Some of my favorite examples of a classic, uncoated lens showing its effect are from the Lewis Hines photos of the Empire State Building construction.

http://en.wikipedia.org/wiki/File:Old_timer_structural_worke...

There is some obvious dodging and burning done to this print in particular (the worker has been darkened compared with the cityscape in the background) but notice how much the detail fades with distance.


I love the visual qualities of that lens. Wow! The slight softness, the vignette, the muted tones. I have bags full of old lenses and lens elements (going back to cameras from about 1920) myself and now I'm inspired to do something with them on my own digital body. What fun!


Not extraordinarily unusual. All you have to do is align the focal plane of the lens with the camera sensor. Usually this is done with a metal flange of greater or lesser complexity. Here he just had to adapt the threads on the lens to the threads on the camera body. Twenty minutes in any well-equipped machine shop.

Modern lenses are very complicated, because they work to cancel out all sorts of subtle and troublesome distortions, but a lens can be very simple indeed. A Lensbaby[1] is just a single lens element attached to some stiff bellows.

And that's it.

You could hand it to Robert Hooke and he would nod in comprehension. He might find the plastics more interesting, but the point is, you could have built a Lensbaby at any point in the last three hundred years.

You can get even simpler than that, as my link notes. Poke a hole in a body cap with a hot needle, and you've made a pinhole "lens", which is thousand year old technology.[2]

1: http://www.dansdata.com/lensbaby.htm for an excellent review. He's actually reviewing a Lensbaby 2, which uses a doublet instead of a single uncoated lens, to reduce chromatic aberration and flare, which is quite missing the point, I feel.

2: http://en.wikipedia.org/wiki/Camera_obscura


Not extraordinarily unusual...

This person stumbled upon a 100+ year-old cinema lens and thought to adapt it to a modern DSLR, take some excellent pictures with a wonderful vintage feel, and post them online for all of us to share. I would most certainly call that unusual.

Let's give credit where credit is due. This is a wonderful and novel piece of work and I'm definitely grateful that s/he chose to share it with us.


Wonderful juxtaposition of old and new. Good photos!


Site is down :( Coral Cache not working either.


Not quite! It's working intermittently; try more.



When it's slashdotted, people open several of them in tabs, until they get it, pounding the server even worse.


I've known the photographer for about 8 years, he does lots of interesting projects like this.
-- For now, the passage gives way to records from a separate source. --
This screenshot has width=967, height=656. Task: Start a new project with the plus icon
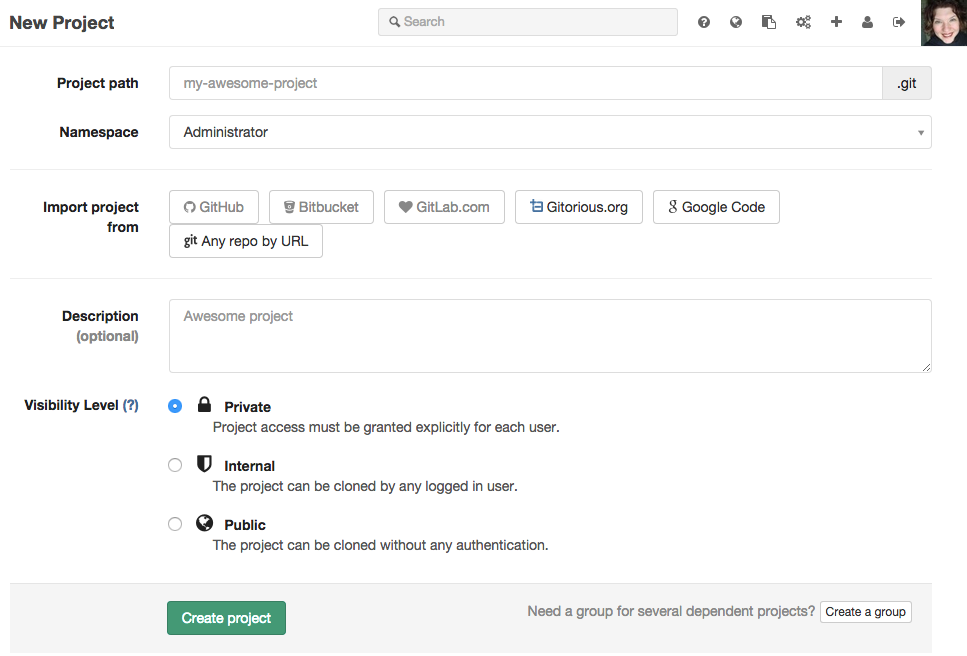pos(836,21)
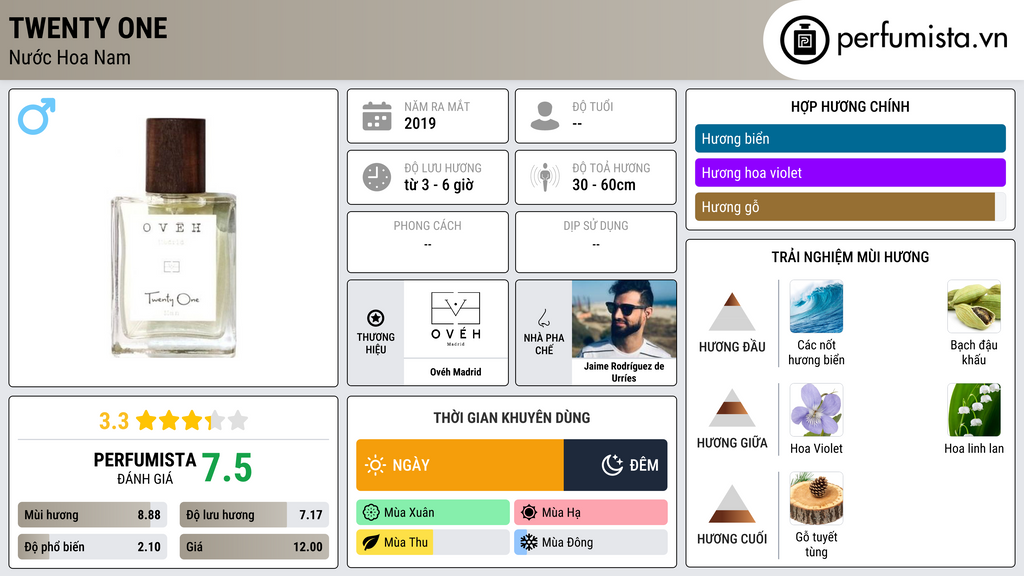Select the Ngày daytime segment
This screenshot has width=1024, height=576.
click(x=460, y=465)
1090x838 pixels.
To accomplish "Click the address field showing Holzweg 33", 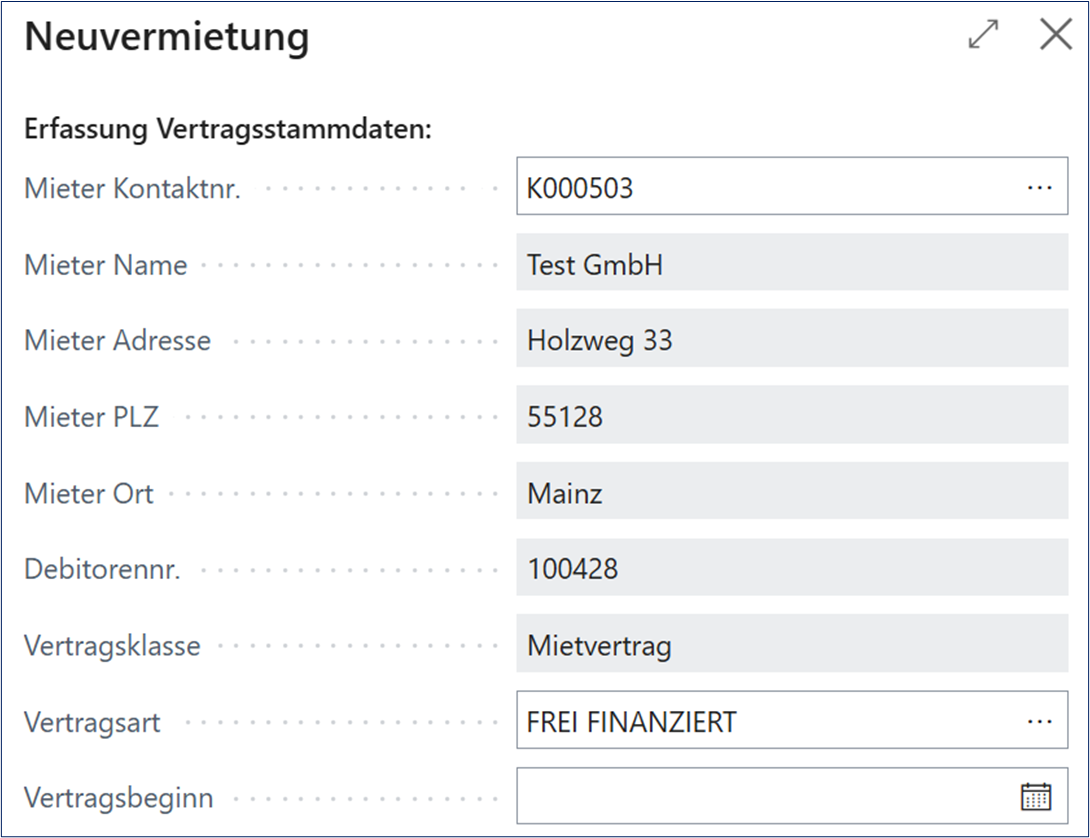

Does anyone know where you could find a how-to guide to do this yourself? Or is this the type of thing best left to professionals?


It may be a 39mm lens:

http://en.wikipedia.org/wiki/M39_lens_mount

You could start with a T-mount adapter to get to 42mm:

http://en.wikipedia.org/wiki/T-mount

http://www.adorama.com/LNTMEOS.html

Then a 42mm to 39mm step-down adapter ring:

http://www.amazon.com/Fotodiox-M39-Adapter-Zeiss-Pentax/dp/B...

Not sure about the clearances, and you may not get infinity focus depending upon how far out the lens ends up being situated from the focal plane of the sensor.

Edited to add: google turned up this direct EOS to M39 adapter:

  http://cgi.ebay.com.au/ws/eBayISAPI.dll?ViewItem&item=110365260908&ssPageName=STRK
But note "DOES NOT allow focus to infinity".


The Canon EF mount has a fairly short back focal distance = the distance between the back of the lens and the film/sensor is less than most other cameras so it's easy to make an adapter to hold another lens the correct distance away.


Thank you for the help I am going to look into this. I appreciate the links.


While it's not the same, there are several how to's for using a Holga lens with a DSLR (like http://www.howcast.com/videos/217390-How-To-Make-Your-Holga-...). Extrapolating from these would certainly help get you at least part way there.


Awesome, thank you, much appreciated. This is a good start for me.